■ **ENUNCIADO 1**:
Convierte en una lista breve la estrofa del texto que comienza «Por popa viene un buque» y conserva sus hechos principales.
■ **ENUNCIADO 2**:
Indica si cada afirmación concuerda con el texto y responde sí o no. Cita en cada caso las palabras del texto que lo deciden.
(a) El perro despierta a su amo.
(b) El toro que bebía huye hacia el río.
(c) El hombre, como el río, es un curso.

Braman los toros negros en su feraz orilla,
y los potros retozan… Un jinete vaquero
pasea con su garrocha y su moruna silla…
¿Será un abencerraje… o un moro guerrillero
que no quiso entregarse al conquistar Sevilla…?

Una vela muy blanca viene a son de marea.
Dormita el marinero… Un perro en el timón,
aparece sentadi y su cola menea
hasta que ha despertado a su amo dormilón…

Por popa viene un buque… Ya suena su ruido…
va rozando su quilla el fondo del canal
y avante claro pita cuando el velero ha huido…
y un toro que bebía huyó hacia el carrizal

----------


## FEDE

Mª de los Reyes Fuentes.
(De Elegías del WAD-EL-KEBIR)

El río es como un brazo de justicia
con su sentencia al fin: el tránsito, el ejemplo.
Y en todos los rincones de la tierra
brotan los ríos y los hombres, que fluyen, y discurren,
que abocan en su mar tan sentenciado
definitiva fuente donde hundirse
con el desgarramiento de la huida .
Que el hombre, como el río, es un curso, una fuga,
un arrepentimiento, que primero avasalla
y se agazapa a veces, pero sigue adelante,
en la inútil carrera del minuto a minuto.
Los hombres o los ríos, disparados,
van hacia la constancia de un camino
que les lime las rocas
y les haga contornos de dulzura.
Se desvían sus fuerzas
y hacen marca distinta a la soñada,
la que pudo haber sido pero que se resiste
y allí en la resistencia abandonamos,
o golpeamos mucho,
como pasión segura de todas las razones,
o se deja lamida,
con nuestro gusto, así, para que sepa
al testimonio fiel de última instancia.

■ **DATOS BRUTOS**:
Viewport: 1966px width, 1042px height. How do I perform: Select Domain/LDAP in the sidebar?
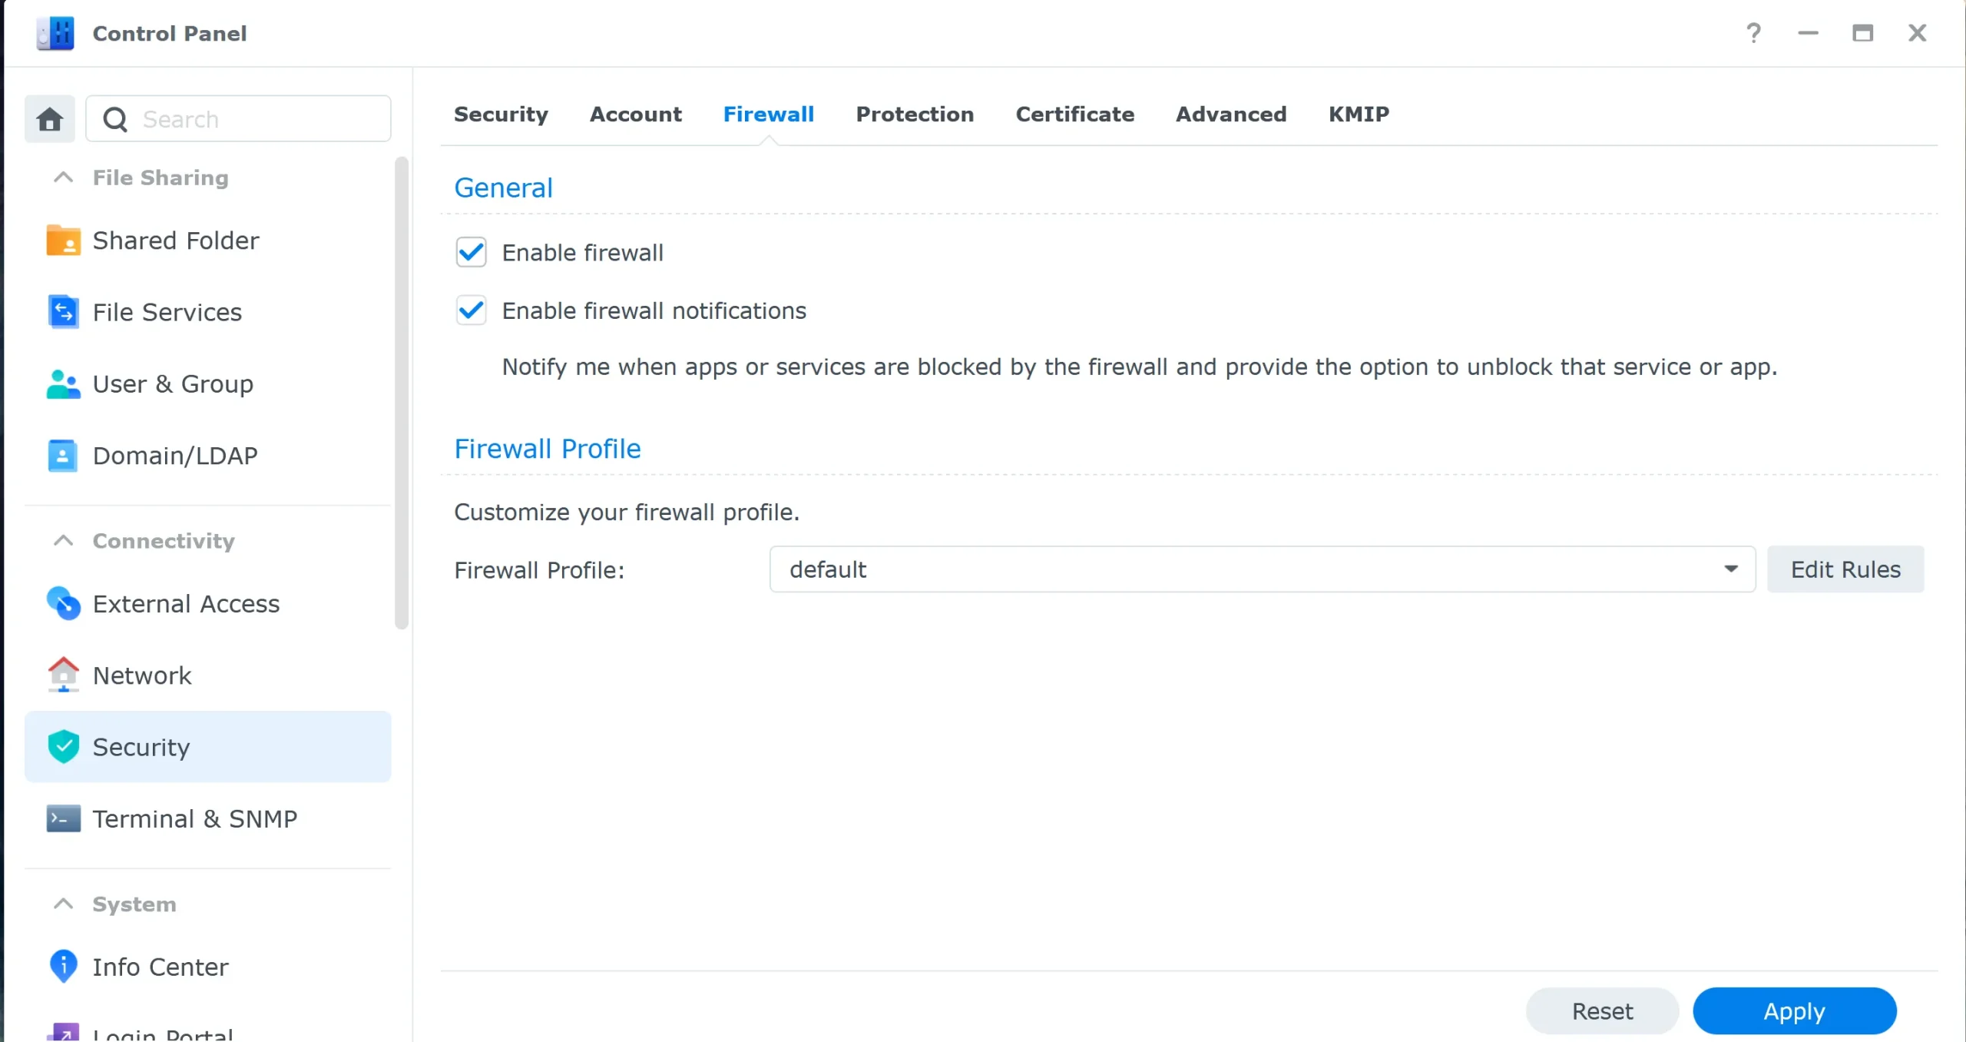coord(63,455)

■ **SOLUCIÓN 1**:
- Un buque llega por popa y ya se oye su ruido.
- Su quilla va rozando el fondo del canal.
- Pita cuando el velero ha huido.
- Un toro que bebía huye hacia el carrizal.

■ **SOLUCIÓN 2**:
(a) Sí: «hasta que ha despertado a su amo dormilón».
(b) No: «y un toro que bebía huyó hacia el carrizal».
(c) Sí: «Que el hombre, como el río, es un curso, una fuga».